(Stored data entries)
○ ○ ○ ○

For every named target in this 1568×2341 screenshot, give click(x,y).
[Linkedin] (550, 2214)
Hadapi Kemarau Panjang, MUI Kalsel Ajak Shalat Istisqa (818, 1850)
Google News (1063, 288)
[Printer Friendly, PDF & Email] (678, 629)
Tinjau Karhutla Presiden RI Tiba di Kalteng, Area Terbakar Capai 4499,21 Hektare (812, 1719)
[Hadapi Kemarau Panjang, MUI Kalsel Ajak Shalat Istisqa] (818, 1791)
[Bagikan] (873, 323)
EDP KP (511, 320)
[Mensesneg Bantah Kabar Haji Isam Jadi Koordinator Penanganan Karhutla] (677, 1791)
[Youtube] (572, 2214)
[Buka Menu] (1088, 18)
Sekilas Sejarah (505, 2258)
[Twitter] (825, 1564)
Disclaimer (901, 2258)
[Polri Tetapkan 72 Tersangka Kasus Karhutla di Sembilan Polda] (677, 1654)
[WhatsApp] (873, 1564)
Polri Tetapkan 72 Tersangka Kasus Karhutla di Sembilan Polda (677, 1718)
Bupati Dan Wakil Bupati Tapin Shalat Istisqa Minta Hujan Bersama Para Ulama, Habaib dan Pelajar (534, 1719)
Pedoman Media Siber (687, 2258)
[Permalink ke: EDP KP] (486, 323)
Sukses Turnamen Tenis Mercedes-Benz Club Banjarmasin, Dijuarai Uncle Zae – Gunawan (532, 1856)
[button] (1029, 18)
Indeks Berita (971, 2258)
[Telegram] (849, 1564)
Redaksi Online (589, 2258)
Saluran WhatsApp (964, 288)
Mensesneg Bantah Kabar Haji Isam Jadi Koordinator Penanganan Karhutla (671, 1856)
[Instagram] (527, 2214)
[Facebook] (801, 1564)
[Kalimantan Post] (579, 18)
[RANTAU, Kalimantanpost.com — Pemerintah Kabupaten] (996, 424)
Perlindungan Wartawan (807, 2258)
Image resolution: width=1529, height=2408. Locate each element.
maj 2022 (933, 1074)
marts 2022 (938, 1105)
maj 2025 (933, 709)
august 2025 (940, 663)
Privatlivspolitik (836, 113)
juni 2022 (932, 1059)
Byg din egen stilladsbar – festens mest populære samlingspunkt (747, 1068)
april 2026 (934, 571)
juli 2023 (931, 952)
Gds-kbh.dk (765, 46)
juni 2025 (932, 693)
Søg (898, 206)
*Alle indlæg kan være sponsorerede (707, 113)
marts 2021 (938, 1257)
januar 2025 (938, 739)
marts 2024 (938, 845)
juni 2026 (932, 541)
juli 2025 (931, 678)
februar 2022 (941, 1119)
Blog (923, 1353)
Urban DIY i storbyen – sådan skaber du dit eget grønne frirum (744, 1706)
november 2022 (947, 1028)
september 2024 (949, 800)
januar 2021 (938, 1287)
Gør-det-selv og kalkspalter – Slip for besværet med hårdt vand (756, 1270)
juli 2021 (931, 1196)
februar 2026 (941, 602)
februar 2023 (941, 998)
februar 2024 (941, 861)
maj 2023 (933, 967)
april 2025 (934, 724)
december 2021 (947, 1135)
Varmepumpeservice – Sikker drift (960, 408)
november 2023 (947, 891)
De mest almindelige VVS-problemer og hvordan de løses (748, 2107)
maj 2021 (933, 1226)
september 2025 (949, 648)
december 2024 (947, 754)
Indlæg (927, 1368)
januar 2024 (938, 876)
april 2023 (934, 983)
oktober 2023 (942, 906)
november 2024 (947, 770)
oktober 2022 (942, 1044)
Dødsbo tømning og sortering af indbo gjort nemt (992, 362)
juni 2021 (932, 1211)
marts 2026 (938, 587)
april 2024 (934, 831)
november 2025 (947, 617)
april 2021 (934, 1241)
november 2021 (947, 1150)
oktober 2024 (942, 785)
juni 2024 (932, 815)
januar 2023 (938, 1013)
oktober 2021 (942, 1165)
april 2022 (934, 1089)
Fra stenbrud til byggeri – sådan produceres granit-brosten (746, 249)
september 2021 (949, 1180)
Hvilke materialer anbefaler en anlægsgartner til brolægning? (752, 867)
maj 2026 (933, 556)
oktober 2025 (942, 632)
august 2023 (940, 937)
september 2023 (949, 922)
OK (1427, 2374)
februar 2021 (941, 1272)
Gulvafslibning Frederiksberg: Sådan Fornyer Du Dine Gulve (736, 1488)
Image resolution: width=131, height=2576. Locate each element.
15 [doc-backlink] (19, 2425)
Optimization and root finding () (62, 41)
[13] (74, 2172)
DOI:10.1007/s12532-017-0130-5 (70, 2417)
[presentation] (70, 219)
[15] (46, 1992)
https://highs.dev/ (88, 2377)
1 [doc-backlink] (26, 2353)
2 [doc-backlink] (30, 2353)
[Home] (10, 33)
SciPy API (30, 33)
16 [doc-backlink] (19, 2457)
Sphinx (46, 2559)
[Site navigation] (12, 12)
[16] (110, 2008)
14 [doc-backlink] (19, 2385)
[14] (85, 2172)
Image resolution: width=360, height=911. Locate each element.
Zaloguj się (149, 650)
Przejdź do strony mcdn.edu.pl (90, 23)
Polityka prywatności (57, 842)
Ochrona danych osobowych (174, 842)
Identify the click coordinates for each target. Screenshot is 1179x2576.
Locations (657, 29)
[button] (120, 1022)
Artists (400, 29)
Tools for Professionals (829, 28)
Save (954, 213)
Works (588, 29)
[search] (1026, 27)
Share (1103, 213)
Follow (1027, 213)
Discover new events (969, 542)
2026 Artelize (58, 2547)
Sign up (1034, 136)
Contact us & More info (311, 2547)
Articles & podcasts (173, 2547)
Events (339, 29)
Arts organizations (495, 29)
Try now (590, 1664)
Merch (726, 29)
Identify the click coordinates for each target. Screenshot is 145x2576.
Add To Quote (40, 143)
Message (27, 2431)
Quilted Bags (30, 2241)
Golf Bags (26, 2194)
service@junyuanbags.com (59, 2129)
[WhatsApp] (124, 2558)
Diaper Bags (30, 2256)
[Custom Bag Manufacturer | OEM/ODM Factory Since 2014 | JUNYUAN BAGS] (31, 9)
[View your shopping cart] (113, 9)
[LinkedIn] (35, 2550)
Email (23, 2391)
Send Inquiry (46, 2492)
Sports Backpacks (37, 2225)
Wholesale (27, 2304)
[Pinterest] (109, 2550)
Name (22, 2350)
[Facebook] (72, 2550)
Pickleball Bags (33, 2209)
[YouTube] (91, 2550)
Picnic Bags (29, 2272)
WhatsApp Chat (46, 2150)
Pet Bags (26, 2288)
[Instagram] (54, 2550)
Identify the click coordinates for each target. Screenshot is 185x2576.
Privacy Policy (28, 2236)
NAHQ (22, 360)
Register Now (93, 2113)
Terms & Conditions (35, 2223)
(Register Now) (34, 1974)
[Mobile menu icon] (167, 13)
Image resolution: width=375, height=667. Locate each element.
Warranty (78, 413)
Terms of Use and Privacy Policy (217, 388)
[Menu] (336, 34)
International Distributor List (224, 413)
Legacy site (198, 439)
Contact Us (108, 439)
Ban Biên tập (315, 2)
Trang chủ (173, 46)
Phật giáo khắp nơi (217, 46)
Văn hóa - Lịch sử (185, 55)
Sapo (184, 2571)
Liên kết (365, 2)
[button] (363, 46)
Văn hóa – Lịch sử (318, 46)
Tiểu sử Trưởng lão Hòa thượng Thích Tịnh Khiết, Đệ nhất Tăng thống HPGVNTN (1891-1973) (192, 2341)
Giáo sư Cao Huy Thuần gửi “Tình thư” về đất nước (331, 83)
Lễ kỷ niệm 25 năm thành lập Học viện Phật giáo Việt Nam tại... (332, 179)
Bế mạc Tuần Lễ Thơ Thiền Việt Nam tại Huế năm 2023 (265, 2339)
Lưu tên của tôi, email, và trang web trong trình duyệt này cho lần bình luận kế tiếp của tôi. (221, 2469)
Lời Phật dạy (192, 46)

○ ○ ○ ○

Set down precisely the lines above between the line holding "Sukses Turnamen Tenis" and the line holding "Urban DIY i", inclusive, and nothing beyond them.

Output:
Sukses Turnamen Tenis Mercedes-Benz Club Banjarmasin, Dijuarai Uncle Zae – Gunawan (532, 1856)
[button] (1029, 18)
Indeks Berita (971, 2258)
[Telegram] (849, 1564)
Redaksi Online (589, 2258)
Saluran WhatsApp (964, 288)
Mensesneg Bantah Kabar Haji Isam Jadi Koordinator Penanganan Karhutla (671, 1856)
[Instagram] (527, 2214)
[Facebook] (801, 1564)
[Kalimantan Post] (579, 18)
[RANTAU, Kalimantanpost.com — Pemerintah Kabupaten] (996, 424)
Perlindungan Wartawan (807, 2258)
Image resolution: width=1529, height=2408. Locate each element.
maj 2022 (933, 1074)
marts 2022 (938, 1105)
maj 2025 (933, 709)
august 2025 (940, 663)
Privatlivspolitik (836, 113)
juni 2022 (932, 1059)
Byg din egen stilladsbar – festens mest populære samlingspunkt (747, 1068)
april 2026 (934, 571)
juli 2023 (931, 952)
Gds-kbh.dk (765, 46)
juni 2025 (932, 693)
Søg (898, 206)
*Alle indlæg kan være sponsorerede (707, 113)
marts 2021 (938, 1257)
januar 2025 (938, 739)
marts 2024 (938, 845)
juni 2026 (932, 541)
juli 2025 (931, 678)
februar 2022 (941, 1119)
Blog (923, 1353)
Urban DIY i storbyen – sådan skaber du dit eget grønne frirum (744, 1706)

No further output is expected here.